| TASK TO COMPLETE |
Rewrite the rows below, swapping "icon" for "button" and keeping every other part the same. Leave out the pictures.

(Data on locating visible targets)
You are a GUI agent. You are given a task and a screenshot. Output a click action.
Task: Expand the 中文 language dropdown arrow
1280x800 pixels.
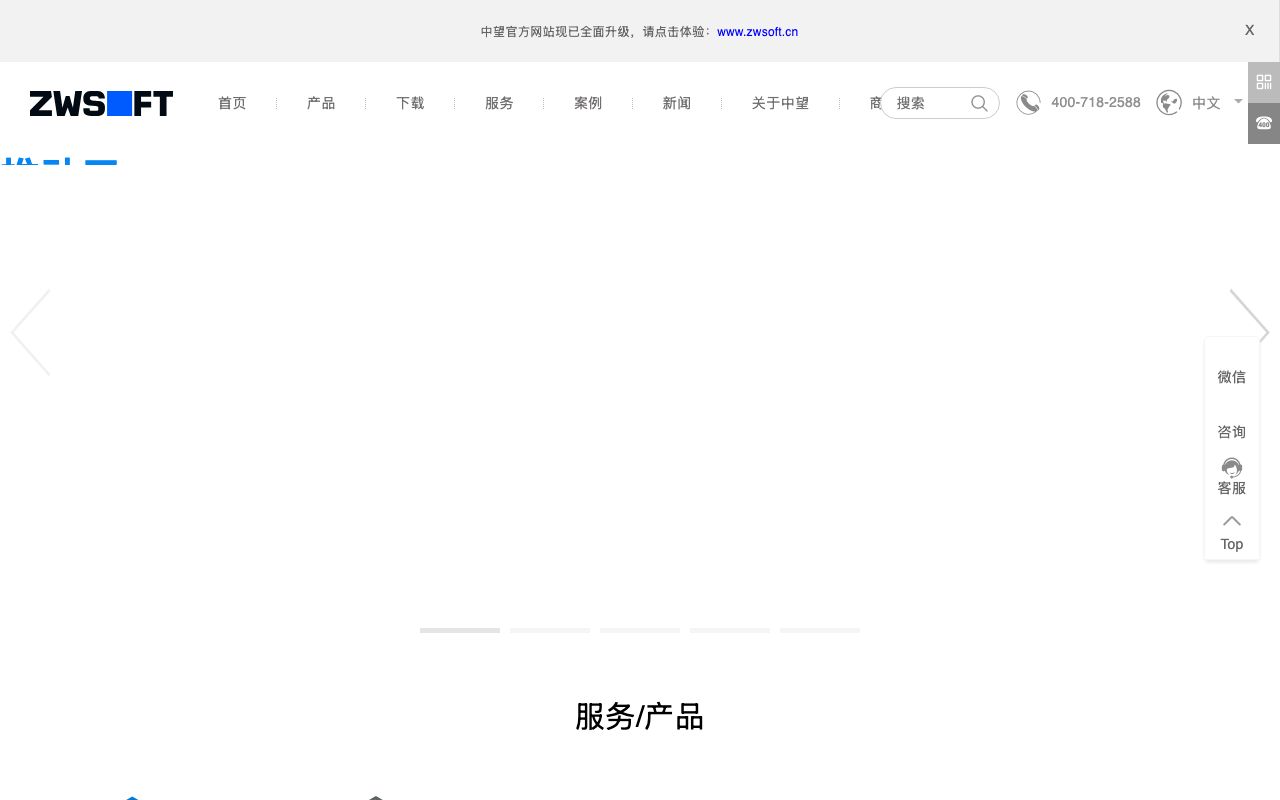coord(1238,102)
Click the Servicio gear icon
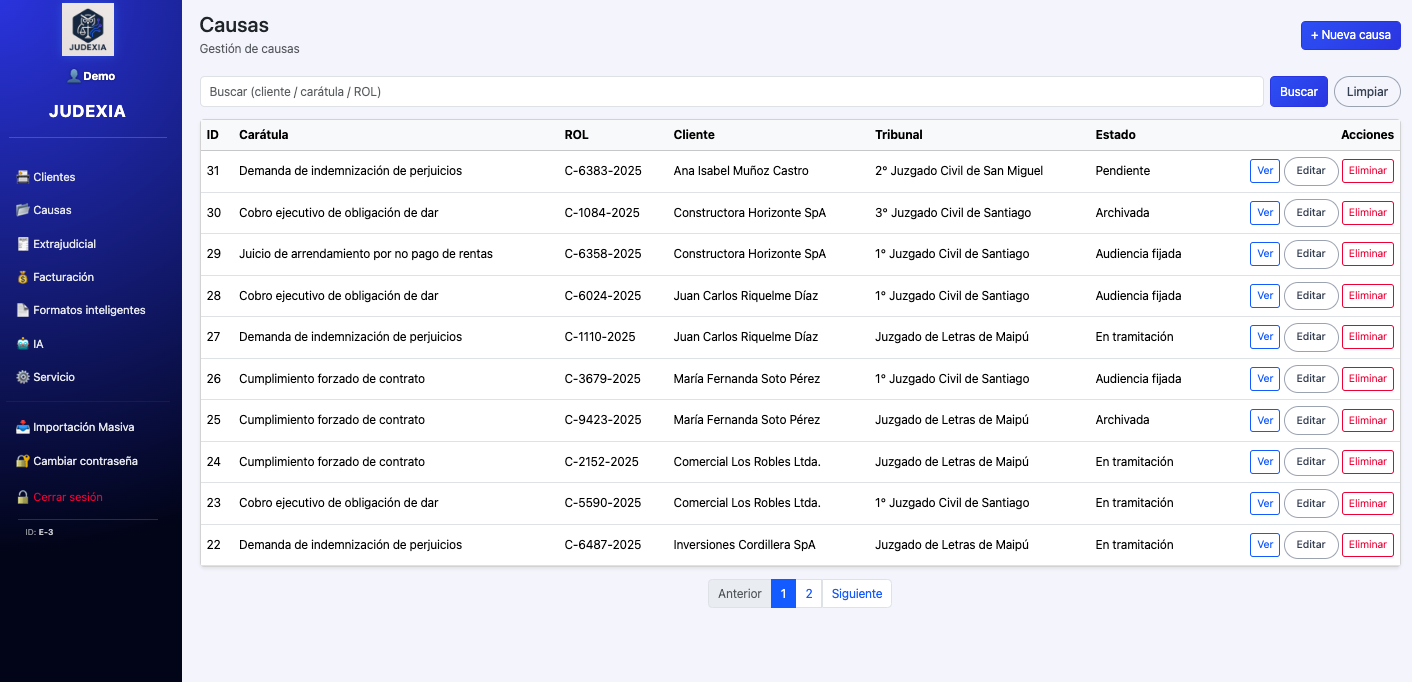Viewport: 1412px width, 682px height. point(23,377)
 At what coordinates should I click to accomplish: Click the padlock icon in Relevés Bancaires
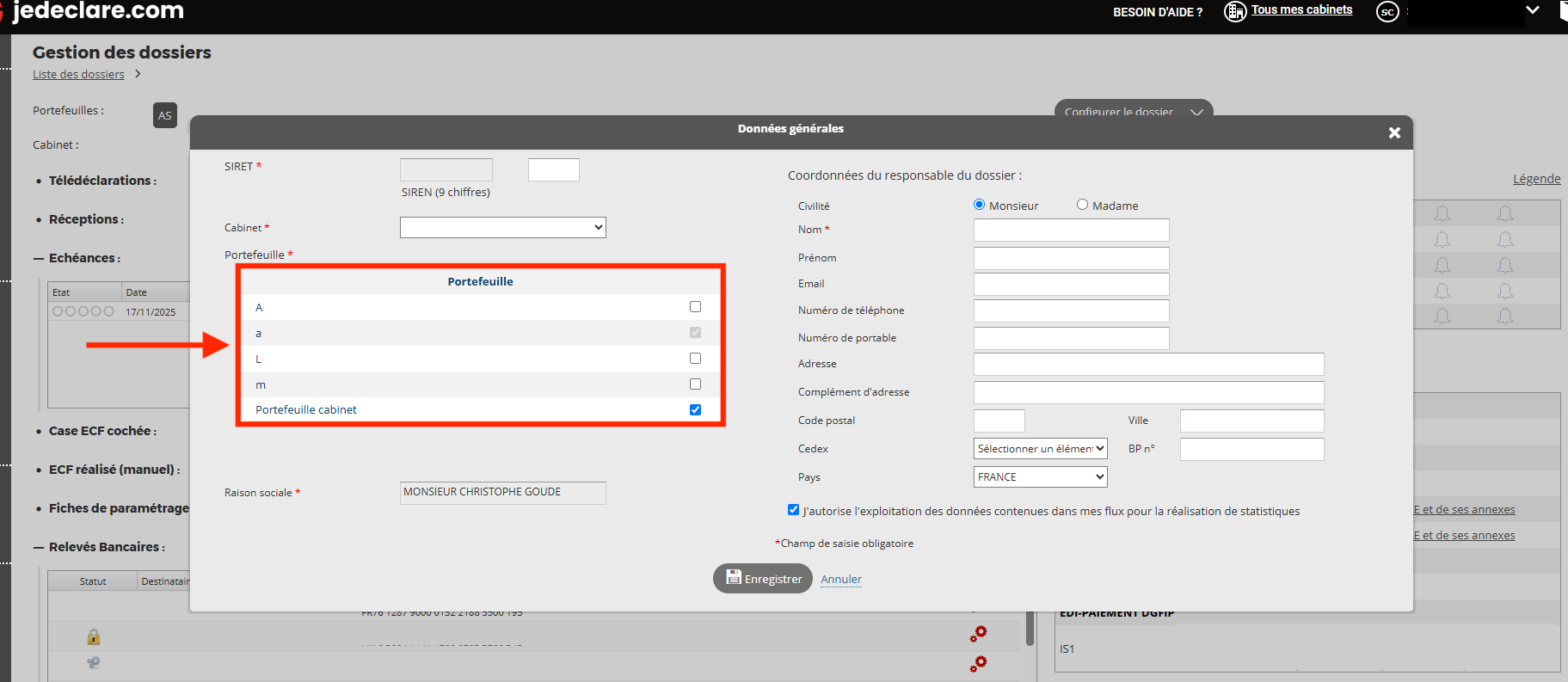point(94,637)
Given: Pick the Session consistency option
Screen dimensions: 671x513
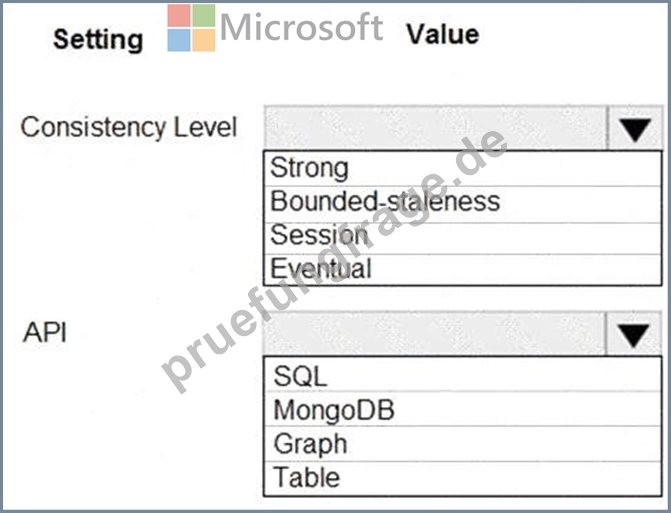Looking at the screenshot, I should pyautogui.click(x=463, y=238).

| FINAL ANSWER |
You are a GUI agent. You are given a task and a screenshot. Output a click action.
Task: Expand the 中文 language dropdown arrow
1280x800 pixels.
coord(1238,102)
Click the Servicio gear button
Viewport: 1412px width, 682px height. point(23,377)
 At what coordinates should I click to accomplish: Click the padlock button in Relevés Bancaires
point(94,637)
Given: Pick the Session consistency option
Screen dimensions: 671x513
Looking at the screenshot, I should pyautogui.click(x=463, y=238).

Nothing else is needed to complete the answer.